Rewrite the full material exactly; no line may be skipped.

▸ MATERIAL PROVIDED:
####################
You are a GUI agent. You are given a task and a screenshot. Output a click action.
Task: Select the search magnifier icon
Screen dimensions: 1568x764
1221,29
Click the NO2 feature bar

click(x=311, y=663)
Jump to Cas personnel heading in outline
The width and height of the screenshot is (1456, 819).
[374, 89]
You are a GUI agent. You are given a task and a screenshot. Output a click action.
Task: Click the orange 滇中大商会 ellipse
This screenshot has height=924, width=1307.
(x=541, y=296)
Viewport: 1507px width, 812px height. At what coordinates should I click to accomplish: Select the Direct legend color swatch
####################
▸ FINAL ANSWER:
You are a GUI agent. You are given a task and a screenshot. Output a click action.
Task: Select the search magnifier icon
Screen dimensions: 1568x764
1221,29
Click the NO2 feature bar

click(x=311, y=663)
Jump to Cas personnel heading in outline
The width and height of the screenshot is (1456, 819).
[374, 89]
You are a GUI agent. You are given a task and a screenshot. Output a click action.
Task: Click the orange 滇中大商会 ellipse
This screenshot has height=924, width=1307.
(x=541, y=296)
Viewport: 1507px width, 812px height. At what coordinates should I click to accomplish: Select the Direct legend color swatch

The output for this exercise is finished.